Scientists have tested the technique on rats' livers

A new technique can preserve organs for days before transplanting them, US researchers claim.

"Supercooling" combines chilling the organ and pumping nutrients and oxygen through its blood vessels.

Tests on animals, reported in the journal Nature Medicine, external, showed supercooled livers remained viable for three days, compared with less than 24 hours using current technology.

If it works on human organs, it has the potential to transform organ donation.

As soon as an organ is removed from the body, the individual cells it is made from begin to die.

Cooling helps slow the process as it reduces the metabolic rate of the cells.

Meanwhile, surgeons in the UK carried out the first "warm liver" transplant in March 2013 which used an organ kept at body temperature in a machine.

The technique being reported first hooks the organ up to a machine which perfuses the organ with nutrients.

It is then cooled to minus 6C.

Supercool

In experiments on rat livers, the organs could be preserved for three days.

One of the researchers, Dr Korkut Uygun, from the Harvard Medical School, told the BBC the technique could lead to donated organs being shared around the world.

"That would lead to better donor matching, which would reduce-long term organ rejection and complications, which is one of the major issues in organ transplant," he said.

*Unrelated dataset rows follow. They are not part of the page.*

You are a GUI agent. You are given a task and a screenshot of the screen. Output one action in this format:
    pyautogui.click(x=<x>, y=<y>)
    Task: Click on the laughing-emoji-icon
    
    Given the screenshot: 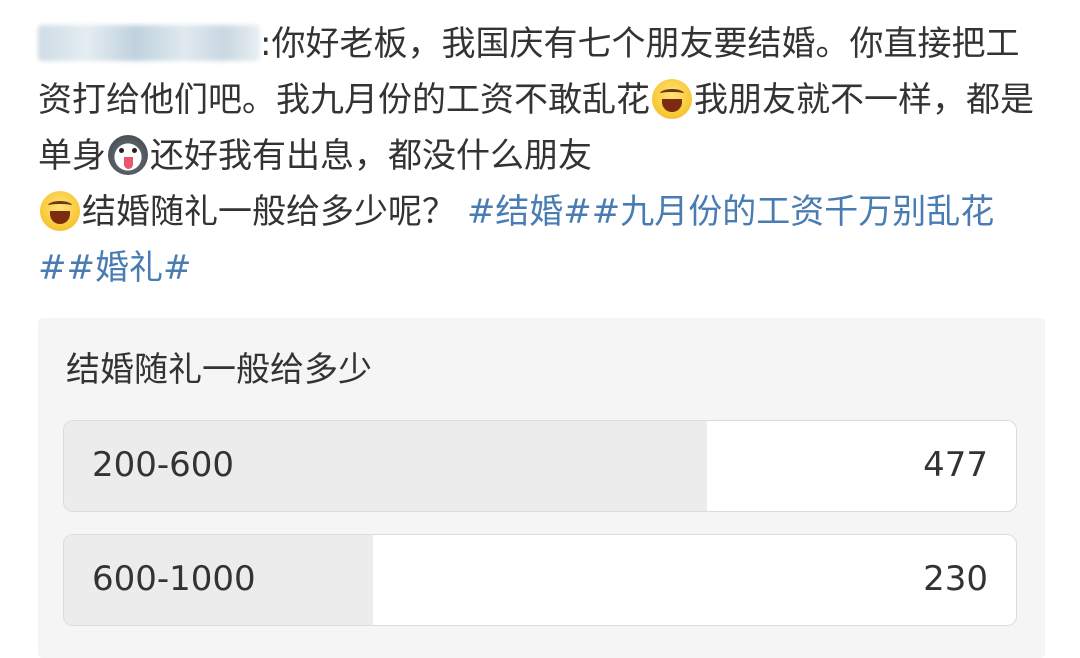 What is the action you would take?
    pyautogui.click(x=60, y=211)
    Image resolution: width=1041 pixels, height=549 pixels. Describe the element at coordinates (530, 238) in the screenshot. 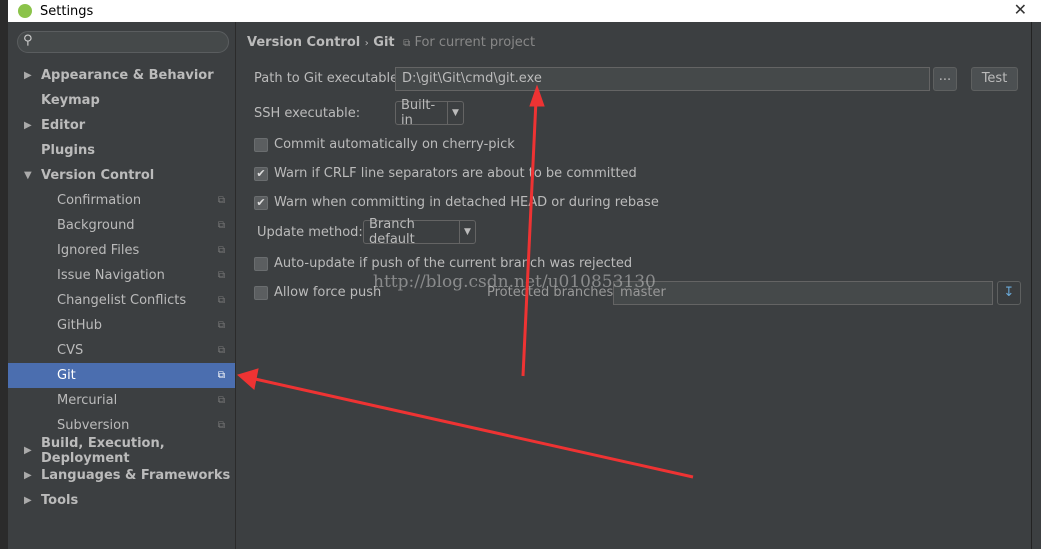

I see `arrow-to-path` at that location.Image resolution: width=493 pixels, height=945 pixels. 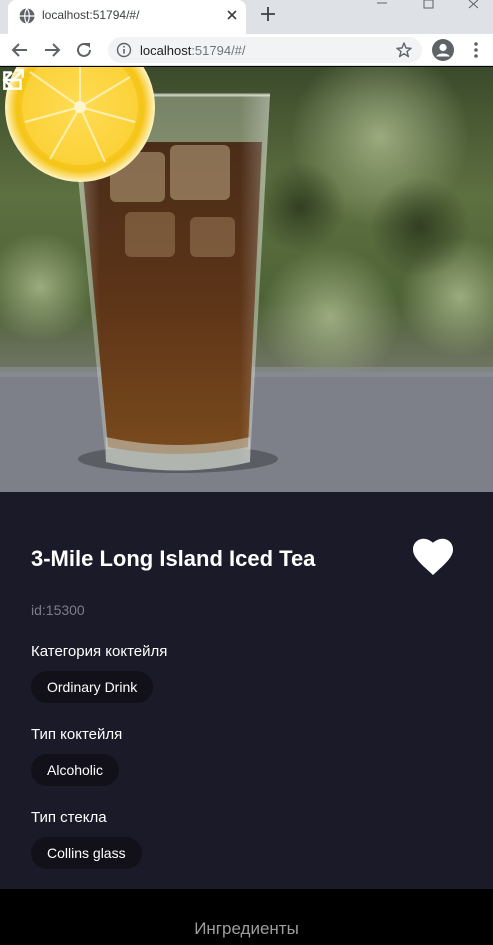 I want to click on browser-tab: localhost:51794/#/, so click(x=127, y=17).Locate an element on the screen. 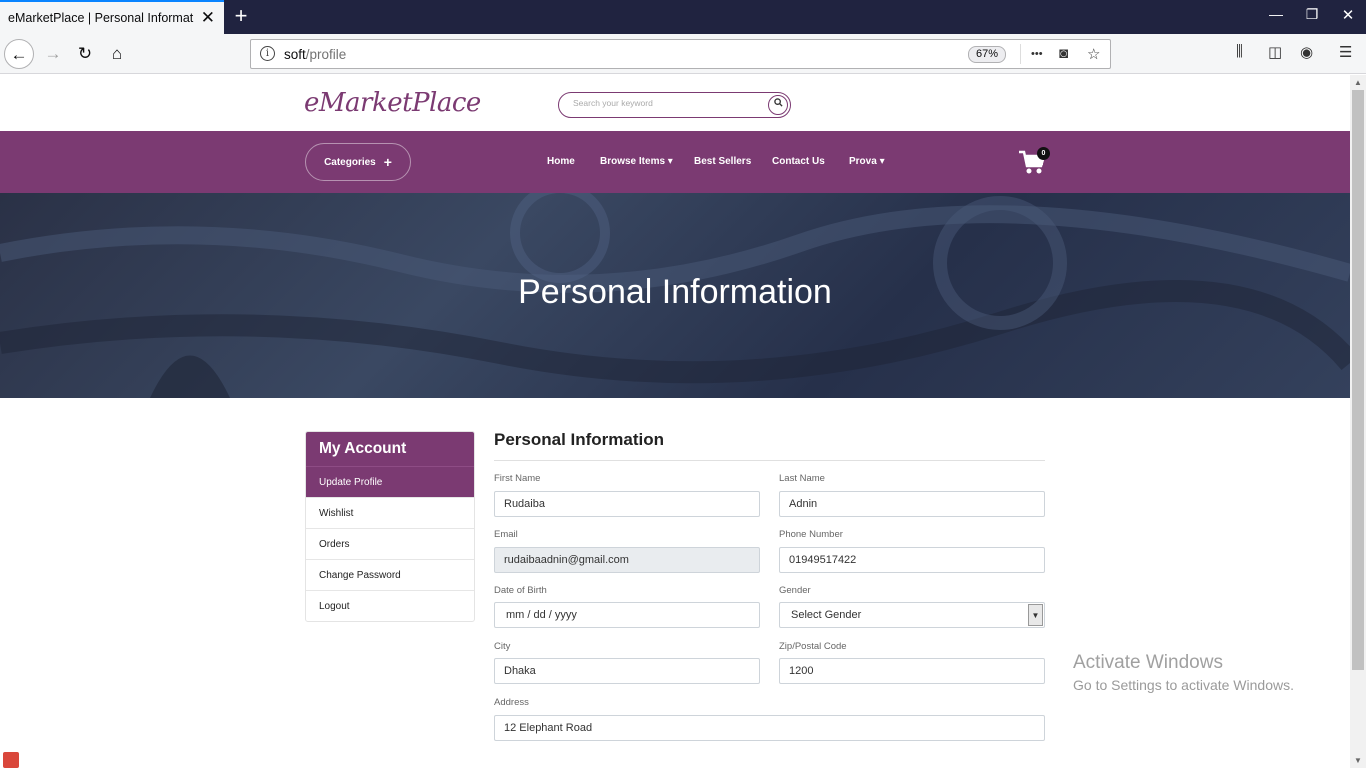  extension-icon is located at coordinates (11, 760).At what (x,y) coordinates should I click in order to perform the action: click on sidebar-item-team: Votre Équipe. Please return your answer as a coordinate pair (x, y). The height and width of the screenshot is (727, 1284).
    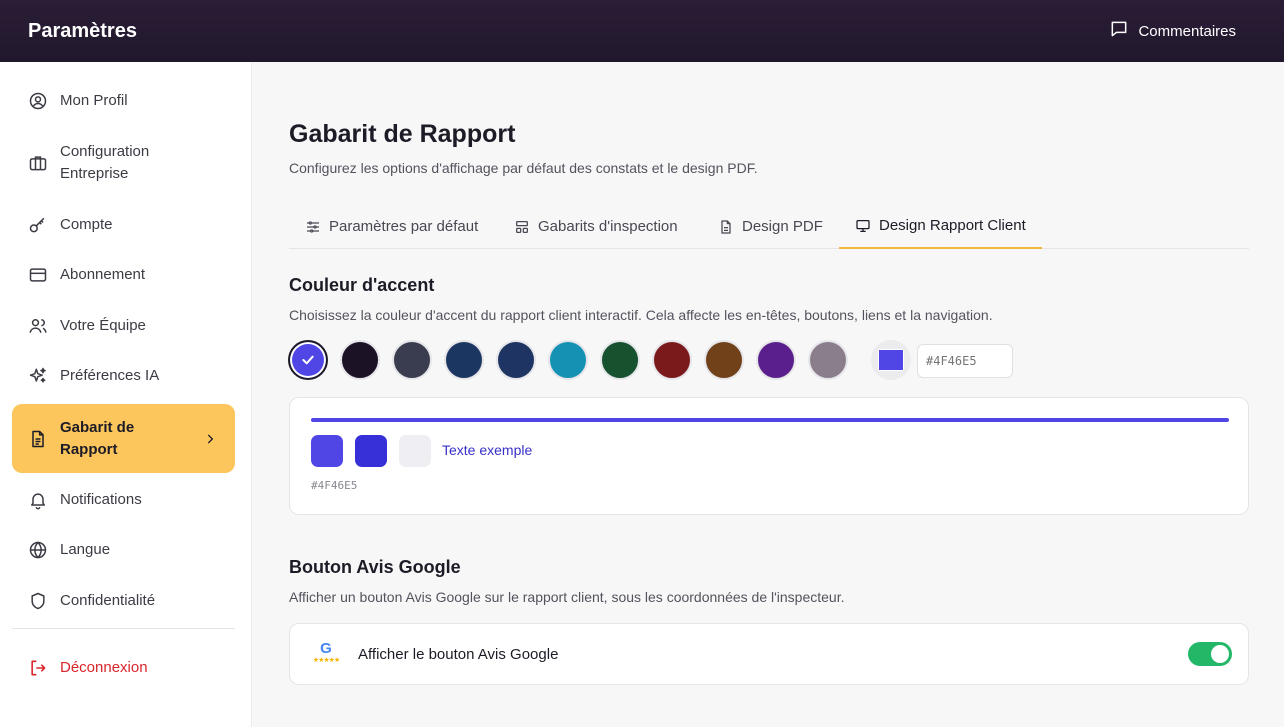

He also argued that organs which are normally rejected, as they would not survive to the transplant table, might be suitable if they were preserved by supercooling.

"That could basically eliminate waiting for a organ, but that is hugely optimistic," Dr Uygun said.

Further experiments are now needed to see if the technology can be scaled up from preserving a 10g (0.35oz) rat liver to a 1.5kg (3.3lb) human liver.

The researchers believe the technology could work on other organs as well.

Dr Rosemarie Hunziker, from the US National Institute of Biomedical Imaging and Bioengineering, said: "It is exciting to see such an achievement in small animals by recombining and optimising existing technology.

"The longer we are able to store donated organs, the better the chance the patient will find the best match possible, with both doctors and patients fully prepared for surgery.

"This is a critically important step in advancing the practice of organ storage for transplantation."